- [SELECTED EXTRACT]:
--- Begin ---

# Inner Peace - Ksanti



## spnadmin (Aug 27, 2008)

The search for inner peace -- so much a part of our spiritual practice. Is it elusive -- always one step ahead of us, so close, and then suddenly the world interrupts so rudely and inner peace now seems so far away? 

A respected forum member wrote this  message under an album picture in Birds of Gurbani - Shanti, Shanti, Shanti. Many thanks to that forum member. I was intrigued and have set off on a journey to learn and share. Shanti as I knew her in my limited way is a goddess from the Hindu tradition. And she did not seem to have the same glamour or attractiveness of Shakti. Do we not know of the many schools of yoga that seek to raise the creative, generative energy of Shakti, Kundalini energy? So many sources extolling Skahti. So little said about Shanti.

Who is Shanti? Before she was a goddess, in the ancient scriptures of Sanskrit origina she was Ksanti, she was inner peace. And interestingly in the Buddhist tradition she is also patience. Retrieved from Inner peace - Wikipedia, the free encyclopedia

Shanti is I*mner peace* (or *peace of mind*) refers to a state of being mentally or spiritually at peace, with enough knowledge and understanding to keep oneself strong in the face of discord or stress. ....Peace of mind is generally associated with bliss and happiness.

--- End ---

- [DATA EXTRACT]:
--- Begin ---

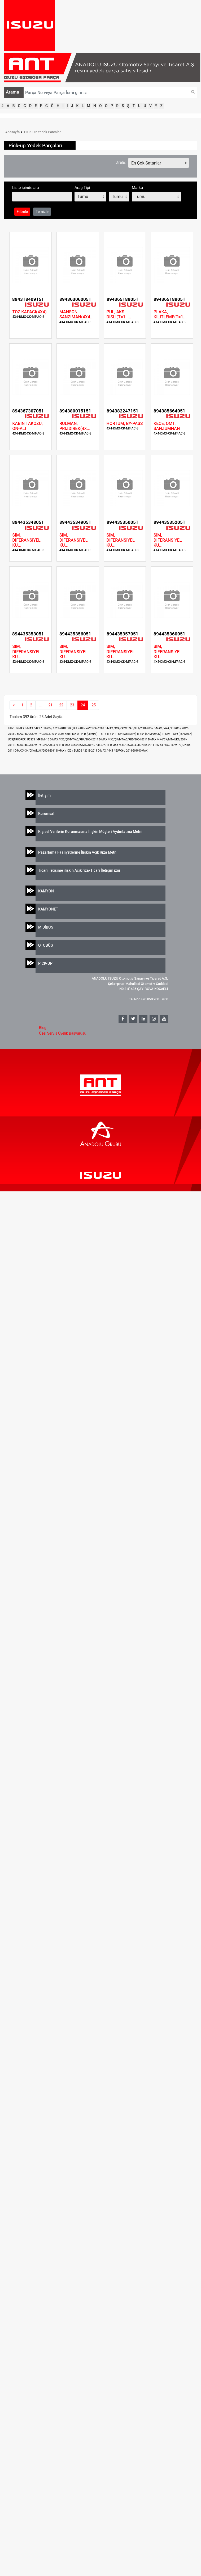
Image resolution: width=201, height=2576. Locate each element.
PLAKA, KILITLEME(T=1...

--- End ---
--- Begin ---

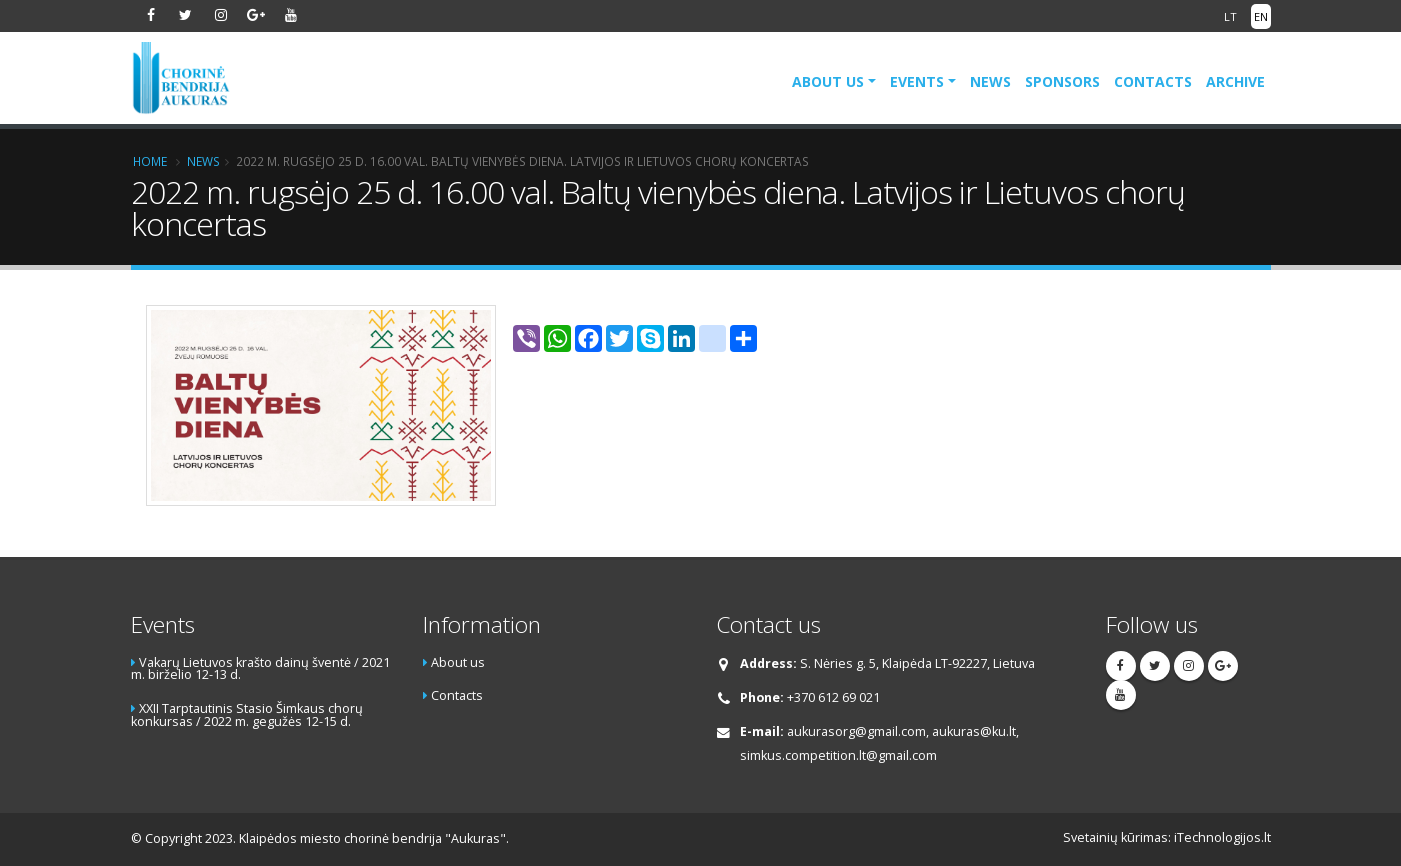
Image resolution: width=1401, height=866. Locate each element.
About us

--- End ---
--- Begin ---

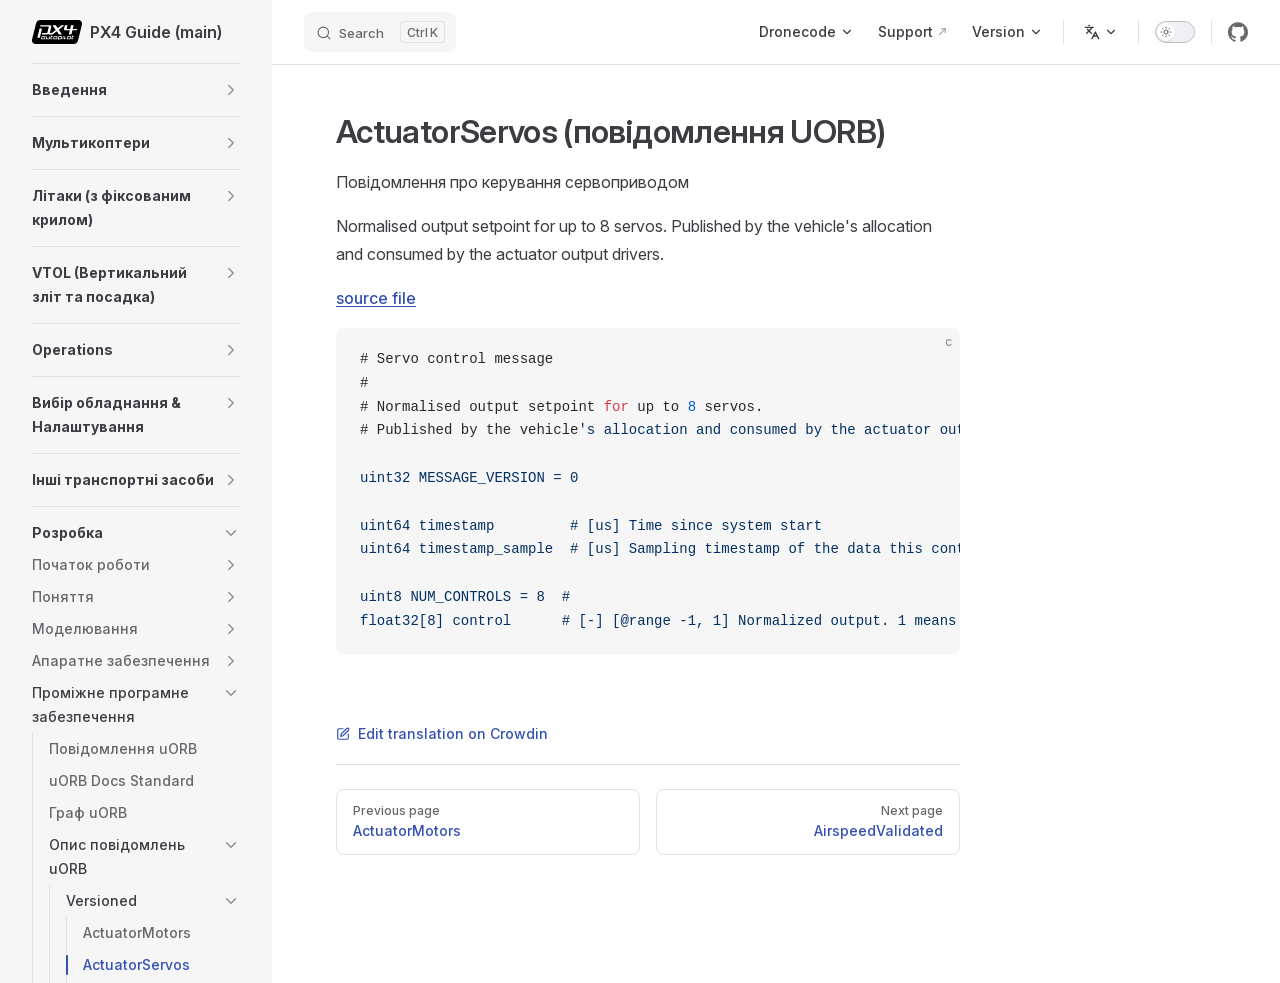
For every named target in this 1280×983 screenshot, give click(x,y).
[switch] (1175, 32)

--- End ---

- [JOBS]:
a: Print the passage of the inner peace post from "## spnadmin (Aug" up to and including "so far away?".
b: In the inner peace post, what was Shanti called in the ancient Sanskrit scriptures before she was a goddess?
The items have no connection to the inner peace post.

- [SOLUTIONS TO THE TASKS]:
a:
## spnadmin (Aug 27, 2008)

The search for inner peace -- so much a part of our spiritual practice. Is it elusive -- always one step ahead of us, so close, and then suddenly the world interrupts so rudely and inner peace now seems so far away?

b: Ksanti